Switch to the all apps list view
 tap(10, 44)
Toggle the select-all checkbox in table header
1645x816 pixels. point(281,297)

* * *

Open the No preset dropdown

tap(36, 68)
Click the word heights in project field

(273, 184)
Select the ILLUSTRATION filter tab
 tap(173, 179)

==

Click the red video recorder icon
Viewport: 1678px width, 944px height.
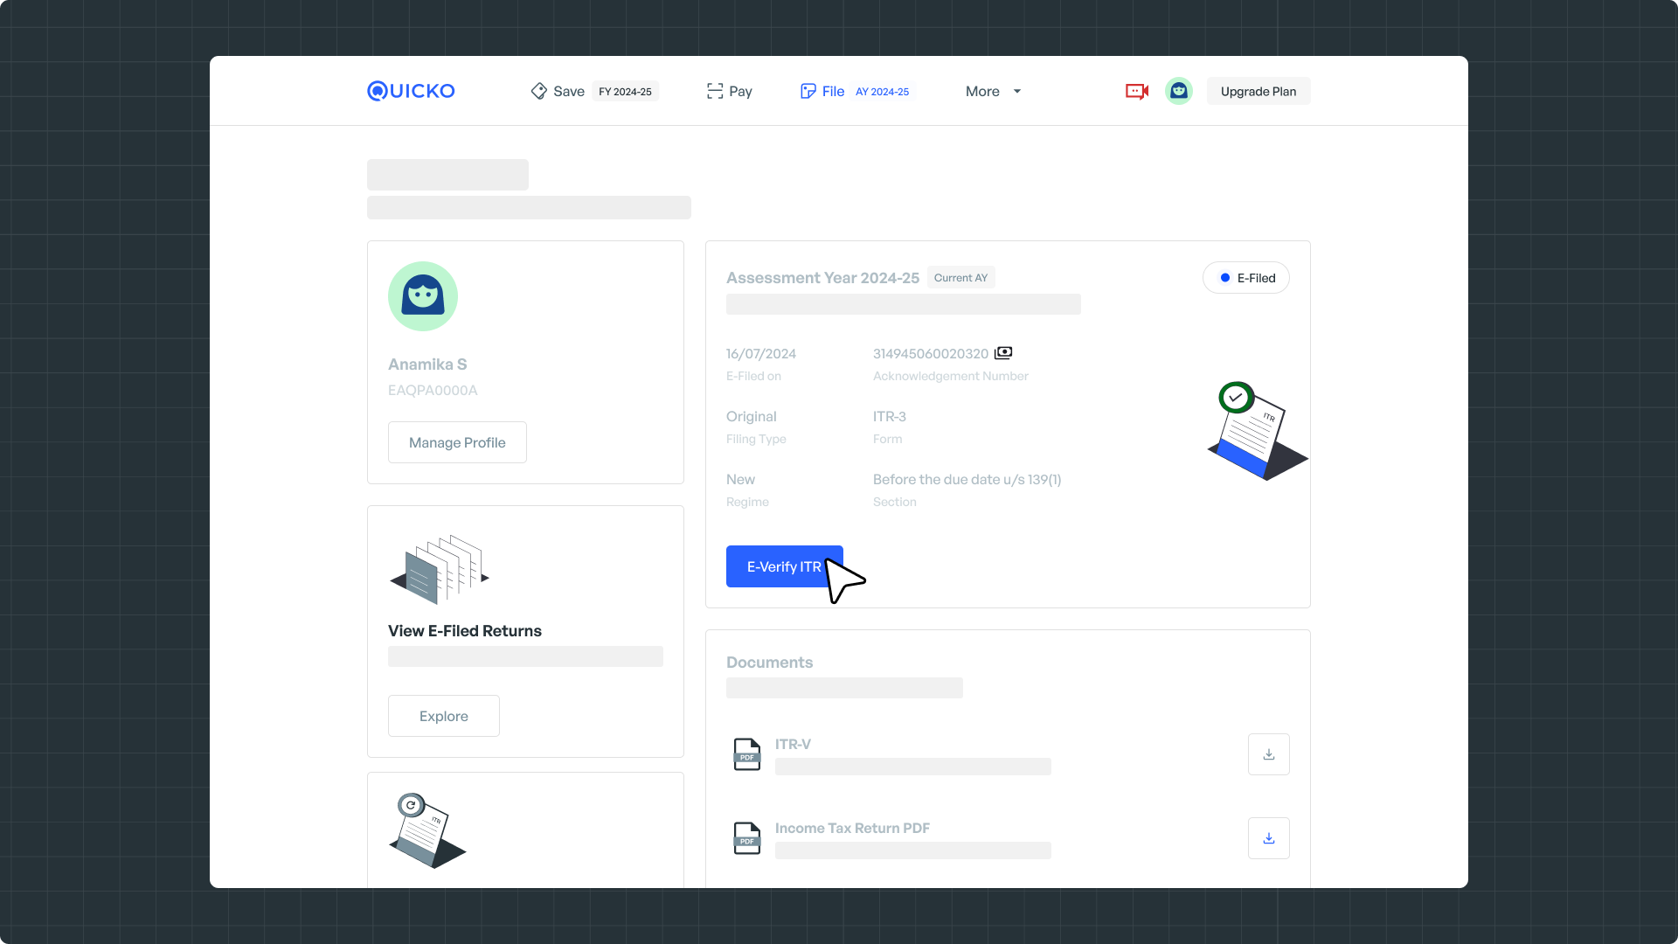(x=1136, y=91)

◆ **DIRECTIONS FOR THIS TASK**:
Can you copy the entries character for character, beginning at the line that contains "Click the word heights in project field" and stopping after the line that contains "tap(173, 179)", including both of those lines?

◆ **FINAL RESULT**:
Click the word heights in project field

(273, 184)
Select the ILLUSTRATION filter tab
 tap(173, 179)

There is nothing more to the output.